Now I want to touch briefly on key size. Generally speaking, the wider the key, the larger the keyspace an attacker will have to search, and the longer it will take for them to do so. In fact the time it takes to bruteforce a keyspace increases exponentially with the key size, meaning each additional bit doubles the amount of time needed. Eventually a point is reached where the problem of bruteforcing the keyspace simply becomes too complex to solve in a timely manner even by the most powerful supercomputers. This is generally accepted to be around 80 bits. However, the advent of quantum cryptanalysis could double this number to 160 bits. So AES-128 will no longer be sufficient. If you really want to future-proof your backups and keep them safe for a long time, I would suggest using AES-192 (AES-256 is probably overkill and will run more slowly than AES-192).

To conclude this tutorial I will briefly look at some of the other cipher commands available in the OpenSSL command line utility and the ciphers they correspond to:

bf – Blowfish: This is a block cipher developed by the legendary cryptographer Bruce Schneier in 1993. Although widely considered obsolete (it has largely been replaced by Twofish), no cracks for it have been found, so you’re probably safe using it.

des – Data Encryption Standard (DES): the classic block cipher used by the US government in the 70s and 80s. It is easily bruteforceable due to its small key size of only 56 bits. Don’t use it.
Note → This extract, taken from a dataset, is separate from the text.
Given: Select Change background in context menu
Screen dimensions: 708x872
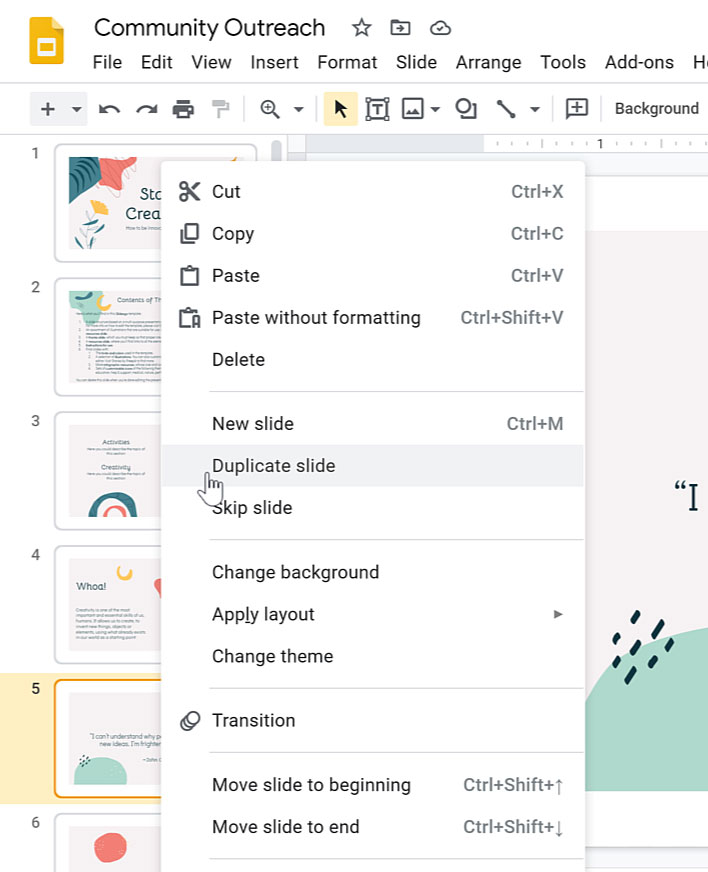Looking at the screenshot, I should 295,572.
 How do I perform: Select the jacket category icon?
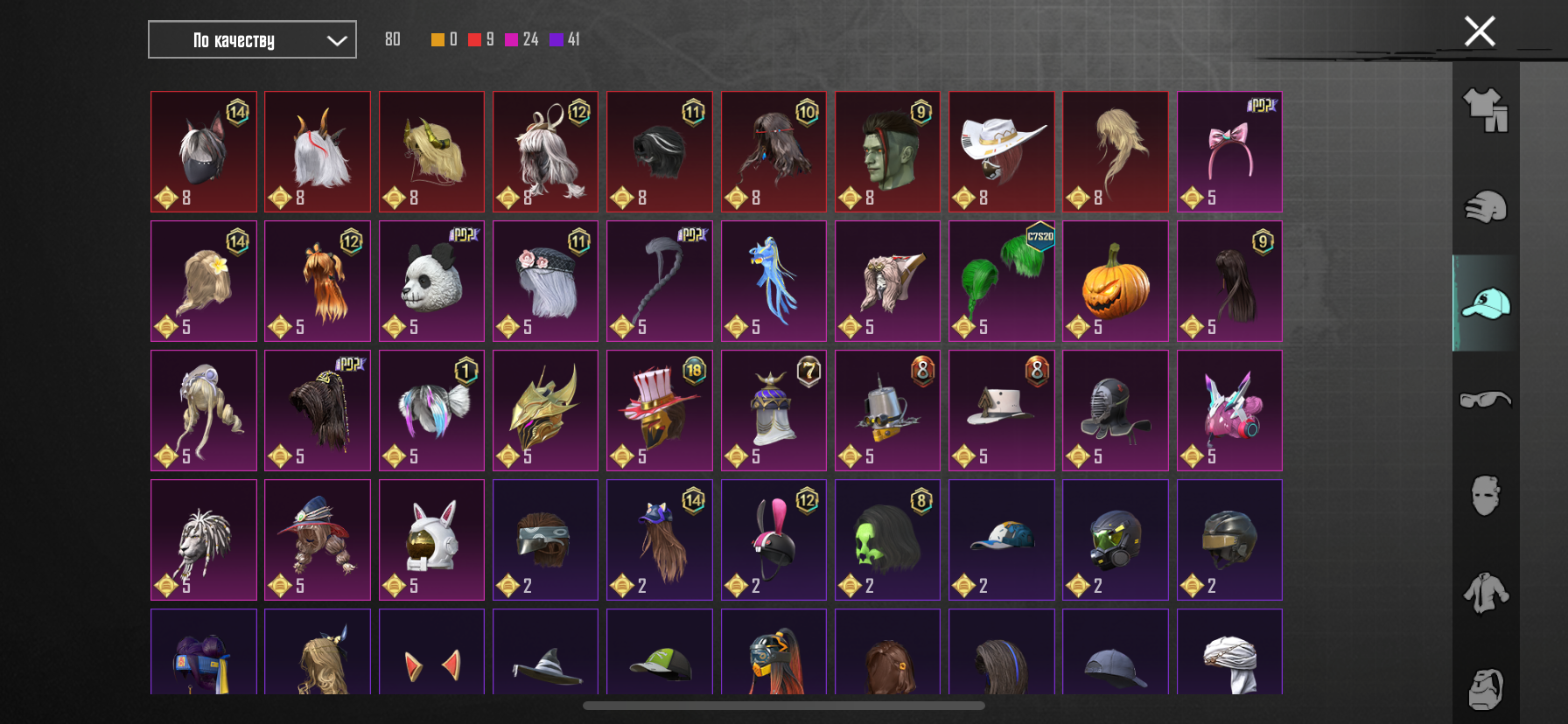pos(1486,593)
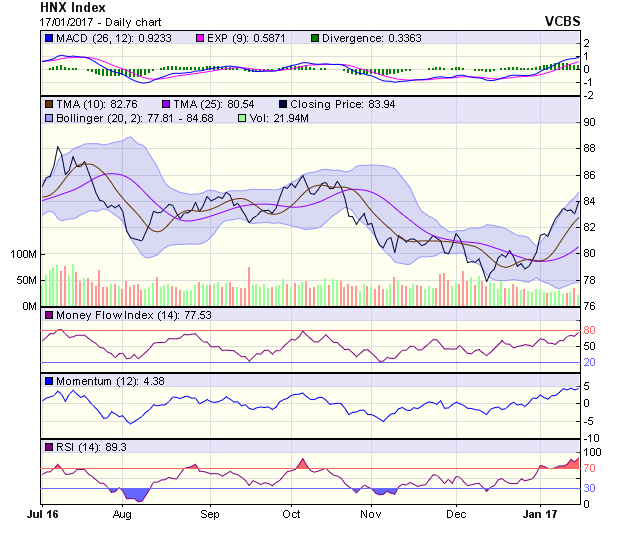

des3 – Triple-DES or 3DES: Exactly what it sounds like – a cipher that effectively triples the key size of DES. This algorithm is perfectly secure, but it’s also extremely slow. You’ll probably want to use AES instead.

camellia – Camellia: One of the more recent block ciphers out there. It is probably about as good as if not better than AES, though it hasn’t caught on as much as its rival in terms of popularity.

rc4 – RC4: A stream cipher. It’s best not to use stream ciphers for files on mass storage, again, because of related key attacks. Stream ciphers should only be used for messages being sent in real time.